Stored data
┄┄┄┄┄┄┄┄┄┄

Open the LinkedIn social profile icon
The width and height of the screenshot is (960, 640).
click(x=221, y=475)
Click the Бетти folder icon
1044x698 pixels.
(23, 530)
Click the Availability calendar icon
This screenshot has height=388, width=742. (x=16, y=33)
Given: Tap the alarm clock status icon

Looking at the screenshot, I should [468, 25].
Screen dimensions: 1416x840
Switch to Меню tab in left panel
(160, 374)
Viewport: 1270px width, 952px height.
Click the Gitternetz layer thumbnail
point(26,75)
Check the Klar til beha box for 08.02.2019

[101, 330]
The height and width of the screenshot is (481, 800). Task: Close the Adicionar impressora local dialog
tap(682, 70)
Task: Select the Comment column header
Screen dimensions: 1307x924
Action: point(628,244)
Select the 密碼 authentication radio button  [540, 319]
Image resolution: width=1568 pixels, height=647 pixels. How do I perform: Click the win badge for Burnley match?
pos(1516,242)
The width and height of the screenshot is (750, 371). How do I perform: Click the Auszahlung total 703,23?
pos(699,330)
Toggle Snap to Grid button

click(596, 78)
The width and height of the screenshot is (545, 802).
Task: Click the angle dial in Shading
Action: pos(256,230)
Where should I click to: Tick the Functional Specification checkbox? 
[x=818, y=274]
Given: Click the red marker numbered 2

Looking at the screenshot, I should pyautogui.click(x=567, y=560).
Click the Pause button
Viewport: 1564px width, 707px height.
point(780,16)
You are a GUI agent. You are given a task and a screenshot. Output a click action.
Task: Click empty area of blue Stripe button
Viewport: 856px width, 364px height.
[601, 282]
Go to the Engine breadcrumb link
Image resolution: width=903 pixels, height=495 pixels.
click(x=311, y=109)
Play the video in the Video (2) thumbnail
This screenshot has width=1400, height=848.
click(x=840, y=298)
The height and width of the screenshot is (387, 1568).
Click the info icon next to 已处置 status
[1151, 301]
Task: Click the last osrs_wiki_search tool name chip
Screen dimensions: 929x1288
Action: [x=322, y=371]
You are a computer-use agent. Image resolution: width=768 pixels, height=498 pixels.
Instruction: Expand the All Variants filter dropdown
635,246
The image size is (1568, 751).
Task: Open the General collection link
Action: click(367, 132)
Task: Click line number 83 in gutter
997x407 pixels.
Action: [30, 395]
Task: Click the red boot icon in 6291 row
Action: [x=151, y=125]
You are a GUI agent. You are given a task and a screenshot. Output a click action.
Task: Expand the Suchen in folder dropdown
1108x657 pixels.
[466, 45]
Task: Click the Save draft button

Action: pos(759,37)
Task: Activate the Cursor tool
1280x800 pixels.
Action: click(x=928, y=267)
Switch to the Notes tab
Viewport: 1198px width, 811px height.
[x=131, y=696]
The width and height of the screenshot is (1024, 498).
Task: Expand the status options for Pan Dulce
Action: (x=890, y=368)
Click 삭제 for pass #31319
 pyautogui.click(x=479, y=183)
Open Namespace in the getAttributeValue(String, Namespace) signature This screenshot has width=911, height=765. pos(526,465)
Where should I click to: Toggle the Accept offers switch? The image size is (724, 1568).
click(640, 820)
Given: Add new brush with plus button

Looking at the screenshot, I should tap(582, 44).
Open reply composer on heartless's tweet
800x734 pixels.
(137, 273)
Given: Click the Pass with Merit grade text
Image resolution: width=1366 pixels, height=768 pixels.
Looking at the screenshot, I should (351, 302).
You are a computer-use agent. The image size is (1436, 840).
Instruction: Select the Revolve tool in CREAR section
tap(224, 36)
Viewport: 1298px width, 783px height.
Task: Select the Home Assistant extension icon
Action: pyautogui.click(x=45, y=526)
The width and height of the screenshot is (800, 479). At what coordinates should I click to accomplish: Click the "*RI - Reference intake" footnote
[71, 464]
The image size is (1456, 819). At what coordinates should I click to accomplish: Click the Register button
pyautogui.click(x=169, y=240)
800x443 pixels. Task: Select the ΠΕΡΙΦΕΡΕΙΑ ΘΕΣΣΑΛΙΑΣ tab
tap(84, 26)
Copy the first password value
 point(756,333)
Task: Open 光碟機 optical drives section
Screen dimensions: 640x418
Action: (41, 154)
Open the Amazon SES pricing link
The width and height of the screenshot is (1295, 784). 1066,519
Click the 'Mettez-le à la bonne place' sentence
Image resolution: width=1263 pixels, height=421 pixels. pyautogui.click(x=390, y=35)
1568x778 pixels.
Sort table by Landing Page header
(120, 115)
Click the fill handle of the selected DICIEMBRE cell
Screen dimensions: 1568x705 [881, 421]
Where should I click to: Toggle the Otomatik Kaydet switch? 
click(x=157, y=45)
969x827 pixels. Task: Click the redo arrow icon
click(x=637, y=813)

┄┄┄┄┄┄┄┄┄┄

- **REQUIRED ACTION**
Starting at the line above that holds "Given: Add new brush with plus button" and ending at the line that holds "1568x778 pixels.", transcribe each line exactly and include no other lines.

- **TASK RESPONSE**
Given: Add new brush with plus button

Looking at the screenshot, I should tap(582, 44).
Open reply composer on heartless's tweet
800x734 pixels.
(137, 273)
Given: Click the Pass with Merit grade text
Image resolution: width=1366 pixels, height=768 pixels.
Looking at the screenshot, I should (351, 302).
You are a computer-use agent. The image size is (1436, 840).
Instruction: Select the Revolve tool in CREAR section
tap(224, 36)
Viewport: 1298px width, 783px height.
Task: Select the Home Assistant extension icon
Action: pyautogui.click(x=45, y=526)
The width and height of the screenshot is (800, 479). At what coordinates should I click to accomplish: Click the "*RI - Reference intake" footnote
[71, 464]
The image size is (1456, 819). At what coordinates should I click to accomplish: Click the Register button
pyautogui.click(x=169, y=240)
800x443 pixels. Task: Select the ΠΕΡΙΦΕΡΕΙΑ ΘΕΣΣΑΛΙΑΣ tab
tap(84, 26)
Copy the first password value
 point(756,333)
Task: Open 光碟機 optical drives section
Screen dimensions: 640x418
Action: (41, 154)
Open the Amazon SES pricing link
The width and height of the screenshot is (1295, 784). 1066,519
Click the 'Mettez-le à la bonne place' sentence
Image resolution: width=1263 pixels, height=421 pixels. pyautogui.click(x=390, y=35)
1568x778 pixels.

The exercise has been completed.